Stuck tests outside the scope of `blame-hang`

Comment	OS	Runner	Build
#228 (comment)	Windows	standard	NuGet
#228 (comment), #228 (comment)	Windows	standard	root
#228 (comment)	Windows	standard	NuGet

The text was updated successfully, but these errors were encountered:

Piedone · 2022-11-12T22:30:35Z

I couldn't reproduce this yet with 140 builds, see the https://github.com/Lombiq/Open-Source-Orchard-Core-Extensions/actions/workflows/build-and-test.yml?query=branch%3Aissue%2FOSOE-464. However, the currently added logging shows the details of UI test execution, even if the build is canceled due to a timeout, see here.

So, I think we should merge the new logging, and wait for the issue to randomly arise again. At that point, we'll be able to determine the cause better.

Piedone · 2022-11-16T20:51:43Z

Notes:

Until now, This happened exclusively with the NuGetTest build under Windows. This is a new case that might be the same: With the new, streaming test logging, this failed for the root solution and under Ubuntu (i.e. the polar opposite...).

The log here shows that out of the 6 test projects, only tests for 2 were run: Lombiq.TrainingDemo.Tests and Lombiq.Tests.UI.Samples. There, apparently, all 26 tests have run:

2022-11-16T11:34:32.5767718Z Results File: /home/runner/work/Open-Source-Orchard-Core-Extensions/Open-Source-Orchard-Core-Extensions/test/Lombiq.UITestingToolbox/Lombiq.Tests.UI.Samples/TestResults/test-results.trx
2022-11-16T11:34:32.5768672Z 
2022-11-16T11:34:32.5816191Z Test Run Successful.
2022-11-16T11:34:32.5816903Z Total tests: 26
2022-11-16T11:34:32.5818566Z      Passed: 26
2022-11-16T11:34:32.5820511Z  Total time: 4.9606 Minutes

The following tests I checked and indeed have run (and they all passed) before the build timed out. There are actually 28 "Finishing execution of" runs for the supposedly 26 tests!

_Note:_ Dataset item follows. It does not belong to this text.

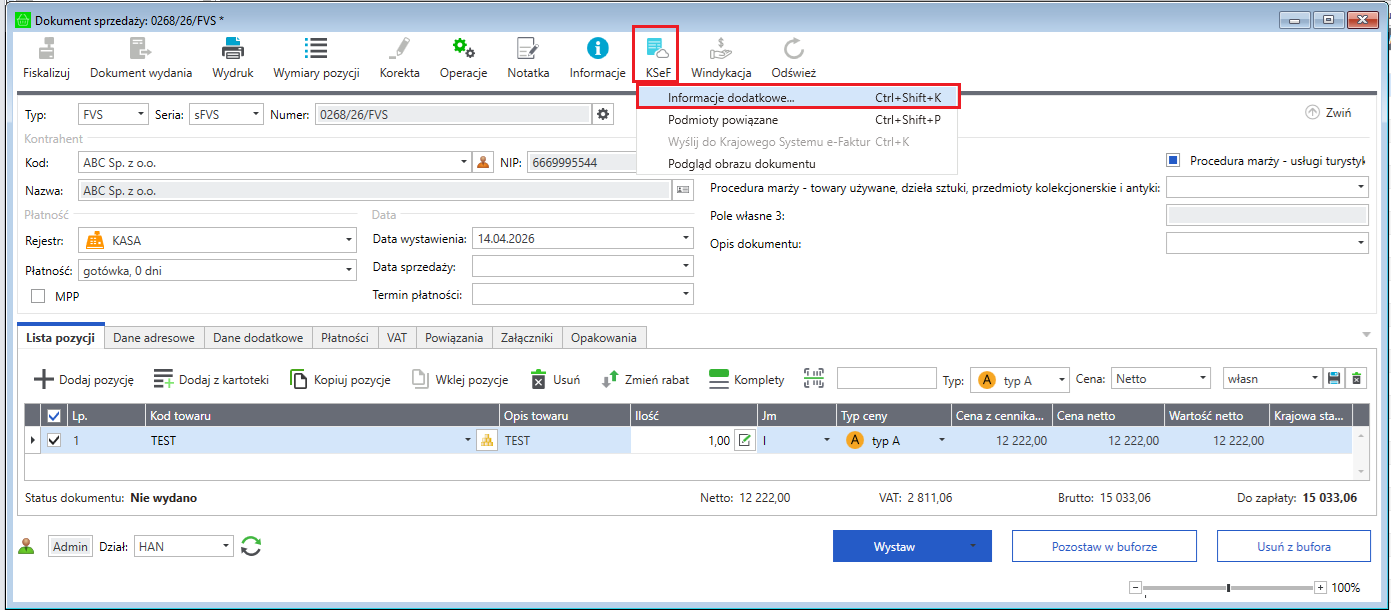Untick the checkbox in row 1 TEST
This screenshot has height=610, width=1394.
[54, 440]
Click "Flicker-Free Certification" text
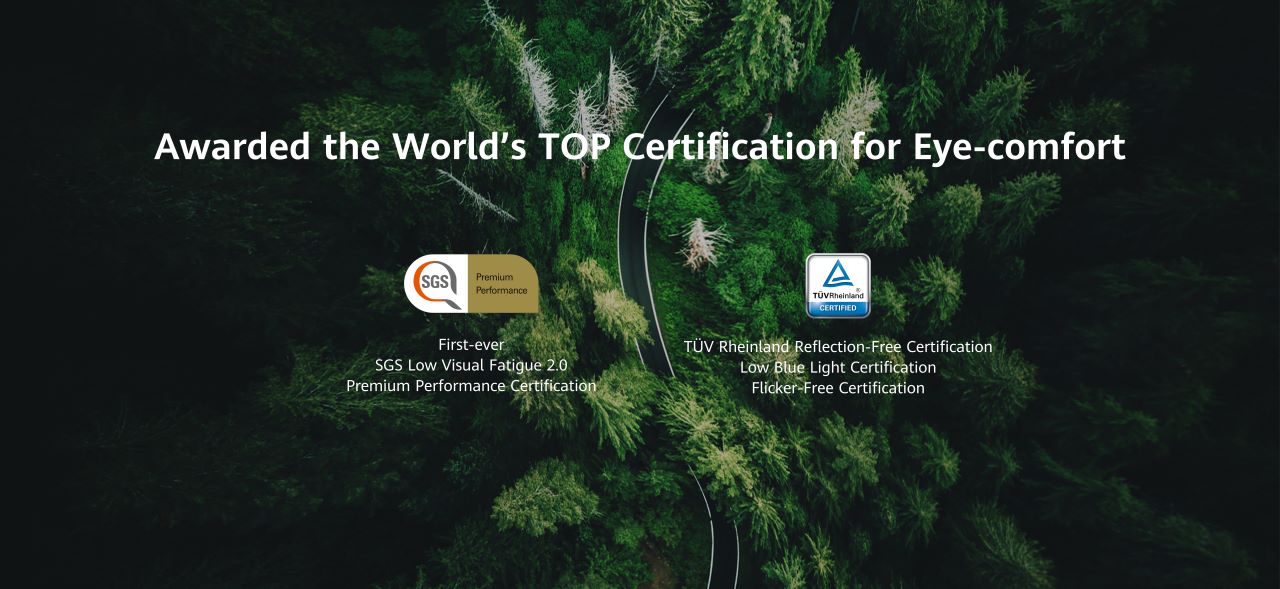The image size is (1280, 589). point(838,388)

AccessibilityTest.FrontendPagesShouldBeAccessible
BasicVisualVerificationTests.VerifyHomePage x2, for Chrome and Edge
BasicTests.LoginShouldWork
ErrorHandlingTests.ServerSideErrorOnLoadedPageShouldHaltTest
EmailTests.SendingTestEmailShouldWork
MonkeyTests.TestAdminPagesAsMonkeyRecursivelyShouldWorkWithAdminUser
SqlServerTests.TogglingFeaturesShouldWorkWithSqlServer
TenantTests.CreatingTenantShouldWork
AzureBlobStorageTests.AnonymousHomePageShouldExistWithAzureBlobStorage
BasicTests.TogglingFeaturesShouldWork
ErrorHandlingTests.BrowserLogsShouldPersist
MonkeyTests.TestAdminBackgroundTasksAsMonkeyRecursivelyShouldWorkWithAdminUser
BasicOrchardFeaturesTests.BasicOrchardFeaturesShouldWork - Two "Finishing execution" messages since it failed once but was retried.
SqlServerTests.AnonymousHomePageShouldExistWithSqlServer
BasicTests.ShortcutsShouldWork
AzureBlobStorageTests.TogglingFeaturesShouldWorkWithAzureBlobStorage
ErrorHandlingTests.ErrorDuringSetupShouldHaltTest
BasicVisualVerificationTests.VerifyNavbar x2, for Chrome and Edge
BasicTests.AnonymousHomePageShouldExist
MonkeyTests.TestCurrentPageAsMonkeyRecursivelyShouldWorkWithAnonymousUser
ErrorHandlingTests.ClientSideErrorOnLoadedPageShouldHaltTest
DatabaseSnapshotTests.BasicOrchardFeaturesShouldWorkWithExistingDatabase - Two "Finishing execution" messages but not because fails and retries. It was actually started twice, 1:15 mins apart. This is because to test resume from an existing DB, it starts a test within a test.
MonkeyTests.TestCurrentPageAsMonkeyShouldWorkWithConfiguredRandomSeed
BasicVisualVerificationTests.VerifyBlogImage

In the end, all tests have run from the project, just a couple of them more than once. The above list contains 24 tests + 2 Edge executions (normal until now) + 2 duplicated "Finishing execution" messages.

Log:
9_Tests.txt

So, nothing strange here. It's just that nothing happens after the "Total time" line. Then we should have a "Test successful" or "Test failed". But, this never arrives, the script is stuck between this line and this one. I guess it doesn't get stuck on if ($?) but somewhere in dotnet test.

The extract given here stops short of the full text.